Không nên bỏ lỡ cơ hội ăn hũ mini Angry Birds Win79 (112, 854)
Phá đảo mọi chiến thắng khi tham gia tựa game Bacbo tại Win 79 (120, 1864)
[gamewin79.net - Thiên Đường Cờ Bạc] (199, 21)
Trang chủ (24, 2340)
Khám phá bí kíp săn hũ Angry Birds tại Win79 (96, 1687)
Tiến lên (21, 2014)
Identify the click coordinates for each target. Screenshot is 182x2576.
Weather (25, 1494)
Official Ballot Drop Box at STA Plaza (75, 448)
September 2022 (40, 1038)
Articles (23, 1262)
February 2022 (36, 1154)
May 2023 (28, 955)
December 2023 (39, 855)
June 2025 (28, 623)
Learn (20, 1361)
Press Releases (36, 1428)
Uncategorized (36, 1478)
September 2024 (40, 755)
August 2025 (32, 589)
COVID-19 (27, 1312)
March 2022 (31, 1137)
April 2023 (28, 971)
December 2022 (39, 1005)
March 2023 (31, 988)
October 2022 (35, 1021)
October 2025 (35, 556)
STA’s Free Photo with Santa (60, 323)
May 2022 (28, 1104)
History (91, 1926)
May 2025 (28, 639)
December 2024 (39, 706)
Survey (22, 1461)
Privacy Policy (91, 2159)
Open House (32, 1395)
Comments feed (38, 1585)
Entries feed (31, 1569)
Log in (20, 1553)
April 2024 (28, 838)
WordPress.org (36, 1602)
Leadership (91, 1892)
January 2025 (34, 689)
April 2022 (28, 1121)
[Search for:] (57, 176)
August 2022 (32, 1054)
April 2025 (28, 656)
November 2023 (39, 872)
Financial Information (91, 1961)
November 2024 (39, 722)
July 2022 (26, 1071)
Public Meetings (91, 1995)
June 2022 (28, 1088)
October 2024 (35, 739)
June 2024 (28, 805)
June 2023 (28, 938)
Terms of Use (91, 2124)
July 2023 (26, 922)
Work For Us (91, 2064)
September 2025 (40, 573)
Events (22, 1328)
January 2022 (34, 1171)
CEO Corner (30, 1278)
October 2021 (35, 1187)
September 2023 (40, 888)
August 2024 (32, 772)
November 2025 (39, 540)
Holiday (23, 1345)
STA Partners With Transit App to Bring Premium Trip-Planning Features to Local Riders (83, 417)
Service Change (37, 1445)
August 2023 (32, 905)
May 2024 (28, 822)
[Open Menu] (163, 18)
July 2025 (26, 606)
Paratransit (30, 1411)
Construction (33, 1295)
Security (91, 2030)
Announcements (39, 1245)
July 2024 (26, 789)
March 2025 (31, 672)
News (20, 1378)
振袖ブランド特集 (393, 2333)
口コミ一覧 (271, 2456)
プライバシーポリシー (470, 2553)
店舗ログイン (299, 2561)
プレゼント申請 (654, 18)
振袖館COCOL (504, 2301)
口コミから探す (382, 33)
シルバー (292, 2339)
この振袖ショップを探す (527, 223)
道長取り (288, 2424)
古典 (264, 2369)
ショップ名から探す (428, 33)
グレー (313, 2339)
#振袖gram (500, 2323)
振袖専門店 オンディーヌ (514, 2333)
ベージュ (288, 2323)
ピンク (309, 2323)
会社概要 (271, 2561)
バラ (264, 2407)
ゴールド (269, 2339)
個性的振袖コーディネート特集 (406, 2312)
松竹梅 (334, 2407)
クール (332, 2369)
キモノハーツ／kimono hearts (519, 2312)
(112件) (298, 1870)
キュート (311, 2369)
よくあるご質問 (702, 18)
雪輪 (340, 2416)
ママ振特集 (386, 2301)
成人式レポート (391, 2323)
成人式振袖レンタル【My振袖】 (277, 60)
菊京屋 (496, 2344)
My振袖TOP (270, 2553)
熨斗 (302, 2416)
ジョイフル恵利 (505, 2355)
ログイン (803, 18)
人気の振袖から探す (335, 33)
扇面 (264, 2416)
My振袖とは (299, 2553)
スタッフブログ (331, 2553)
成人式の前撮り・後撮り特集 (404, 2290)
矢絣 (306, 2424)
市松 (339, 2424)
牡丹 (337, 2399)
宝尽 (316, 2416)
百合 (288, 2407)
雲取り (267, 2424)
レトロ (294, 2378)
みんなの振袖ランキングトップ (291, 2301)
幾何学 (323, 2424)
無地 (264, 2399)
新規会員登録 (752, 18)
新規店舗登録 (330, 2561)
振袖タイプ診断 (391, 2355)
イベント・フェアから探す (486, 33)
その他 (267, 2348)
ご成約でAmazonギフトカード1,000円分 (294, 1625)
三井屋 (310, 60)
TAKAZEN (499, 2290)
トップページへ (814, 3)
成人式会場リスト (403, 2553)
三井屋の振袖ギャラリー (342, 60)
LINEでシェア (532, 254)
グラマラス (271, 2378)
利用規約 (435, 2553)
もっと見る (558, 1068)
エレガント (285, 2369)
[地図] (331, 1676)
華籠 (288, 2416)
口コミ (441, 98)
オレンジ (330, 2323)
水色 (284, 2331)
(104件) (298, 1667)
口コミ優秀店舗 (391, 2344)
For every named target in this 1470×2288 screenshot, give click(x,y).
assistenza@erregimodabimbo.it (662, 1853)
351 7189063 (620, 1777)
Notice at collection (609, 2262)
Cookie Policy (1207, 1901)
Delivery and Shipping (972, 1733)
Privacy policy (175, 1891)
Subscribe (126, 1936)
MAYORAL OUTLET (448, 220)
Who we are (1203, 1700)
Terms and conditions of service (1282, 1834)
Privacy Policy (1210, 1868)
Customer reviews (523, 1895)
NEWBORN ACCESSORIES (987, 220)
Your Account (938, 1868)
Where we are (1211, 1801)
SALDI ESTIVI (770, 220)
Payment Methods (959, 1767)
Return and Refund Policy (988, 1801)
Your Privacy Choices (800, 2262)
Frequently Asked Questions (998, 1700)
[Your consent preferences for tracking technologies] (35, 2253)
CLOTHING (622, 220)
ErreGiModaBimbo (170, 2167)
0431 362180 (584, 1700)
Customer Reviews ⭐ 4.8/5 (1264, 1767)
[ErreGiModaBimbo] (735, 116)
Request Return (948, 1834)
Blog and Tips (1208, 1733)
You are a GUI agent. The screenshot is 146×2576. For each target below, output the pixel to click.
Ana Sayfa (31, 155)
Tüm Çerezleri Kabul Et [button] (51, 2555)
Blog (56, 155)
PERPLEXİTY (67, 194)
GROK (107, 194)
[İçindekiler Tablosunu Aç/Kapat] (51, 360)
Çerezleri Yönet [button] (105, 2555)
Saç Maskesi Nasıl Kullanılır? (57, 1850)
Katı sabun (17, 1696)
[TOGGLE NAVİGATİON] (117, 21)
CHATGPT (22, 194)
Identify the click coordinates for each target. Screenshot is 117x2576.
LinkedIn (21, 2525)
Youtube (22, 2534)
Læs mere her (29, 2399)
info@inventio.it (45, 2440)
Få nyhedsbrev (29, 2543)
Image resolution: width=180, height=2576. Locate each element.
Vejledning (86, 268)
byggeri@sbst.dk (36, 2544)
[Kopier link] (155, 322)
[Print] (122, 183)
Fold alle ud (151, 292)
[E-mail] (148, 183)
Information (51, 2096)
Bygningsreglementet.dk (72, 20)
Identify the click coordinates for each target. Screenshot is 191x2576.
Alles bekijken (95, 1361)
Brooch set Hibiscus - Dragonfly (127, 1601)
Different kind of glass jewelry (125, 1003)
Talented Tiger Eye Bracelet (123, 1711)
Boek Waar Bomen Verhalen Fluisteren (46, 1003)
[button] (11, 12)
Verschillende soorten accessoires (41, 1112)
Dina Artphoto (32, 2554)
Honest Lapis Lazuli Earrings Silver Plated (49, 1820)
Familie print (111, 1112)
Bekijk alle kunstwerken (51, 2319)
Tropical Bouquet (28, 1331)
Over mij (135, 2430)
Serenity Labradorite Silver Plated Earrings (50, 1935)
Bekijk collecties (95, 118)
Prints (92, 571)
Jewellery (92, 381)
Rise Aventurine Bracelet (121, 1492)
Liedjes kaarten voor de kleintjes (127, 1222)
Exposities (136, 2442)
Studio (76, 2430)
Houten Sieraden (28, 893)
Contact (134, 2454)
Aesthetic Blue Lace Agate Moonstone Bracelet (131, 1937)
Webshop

Aim of the exercise
Copy nothing beyond the line containing "September 2022 (40, 1038)". Transcribe exactly from the first line of the entries down to that line, inclusive.

Answer section
Không nên bỏ lỡ cơ hội ăn hũ mini Angry Birds Win79 (112, 854)
Phá đảo mọi chiến thắng khi tham gia tựa game Bacbo tại Win 79 (120, 1864)
[gamewin79.net - Thiên Đường Cờ Bạc] (199, 21)
Trang chủ (24, 2340)
Khám phá bí kíp săn hũ Angry Birds tại Win79 (96, 1687)
Tiến lên (21, 2014)
Identify the click coordinates for each target. Screenshot is 182x2576.
Weather (25, 1494)
Official Ballot Drop Box at STA Plaza (75, 448)
September 2022 (40, 1038)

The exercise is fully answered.